The first issue began on March 4th, when Anthropic noticed that Claude Code’s default reasoning effort was causing large delays, to the point where people assumed the app had frozen. To remedy it, they swapped the effort level from “high” to “medium,” which limited Claude Code’s capabilities. Anthropic reverted the change on April 7th after users told the company that they’d prefer to have “high” as the norm and reduce the effort value when needed; if they want Claude Code to respond faster, they could always reduce the effort themselves.
The second one appeared on March 26th on Sonnet 4.6 and Opus 4.6. Anthropic tweaked the system to remove Claude’s older thinking if a chat sat idle for over an hour, meaning responses used fewer tokens when the session was resumed. Unfortunately, a bug caused this to happen after every turn, meaning Claude kept forgetting things and repeated phrases a lot. This got fixed on April 10th.

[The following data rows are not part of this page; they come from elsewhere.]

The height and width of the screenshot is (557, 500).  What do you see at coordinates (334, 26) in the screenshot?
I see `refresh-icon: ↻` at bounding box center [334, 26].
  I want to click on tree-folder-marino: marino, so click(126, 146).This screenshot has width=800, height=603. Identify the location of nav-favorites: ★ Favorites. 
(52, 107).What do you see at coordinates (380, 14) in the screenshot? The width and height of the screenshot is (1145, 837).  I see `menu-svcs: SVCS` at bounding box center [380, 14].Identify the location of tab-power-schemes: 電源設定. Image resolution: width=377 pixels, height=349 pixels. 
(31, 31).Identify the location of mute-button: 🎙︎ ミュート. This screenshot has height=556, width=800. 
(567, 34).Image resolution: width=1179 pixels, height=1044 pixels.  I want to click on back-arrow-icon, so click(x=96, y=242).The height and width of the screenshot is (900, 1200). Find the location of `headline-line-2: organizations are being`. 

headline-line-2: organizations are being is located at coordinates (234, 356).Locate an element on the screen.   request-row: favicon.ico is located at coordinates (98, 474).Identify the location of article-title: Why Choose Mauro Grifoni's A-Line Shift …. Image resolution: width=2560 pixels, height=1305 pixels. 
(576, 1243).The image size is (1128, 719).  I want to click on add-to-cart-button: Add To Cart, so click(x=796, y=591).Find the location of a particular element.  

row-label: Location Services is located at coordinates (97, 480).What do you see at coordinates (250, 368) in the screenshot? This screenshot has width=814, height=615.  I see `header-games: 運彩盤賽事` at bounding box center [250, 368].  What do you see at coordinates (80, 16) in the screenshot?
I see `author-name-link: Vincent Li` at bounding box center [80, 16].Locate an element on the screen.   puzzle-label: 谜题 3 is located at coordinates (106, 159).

Finally, on April 16th, Anthropic says that it “added a system prompt instruction to reduce verbosity.” Specifically, the prompt said this:
“Length limits: keep text between tool calls to ≤25 words. Keep final responses to ≤100 words unless the task requires more detail.
The change didn’t mix well with other prompting tweaks, causing it to “hurt coding quality,” as Anthropic puts it. The problem got fixed on April 20th.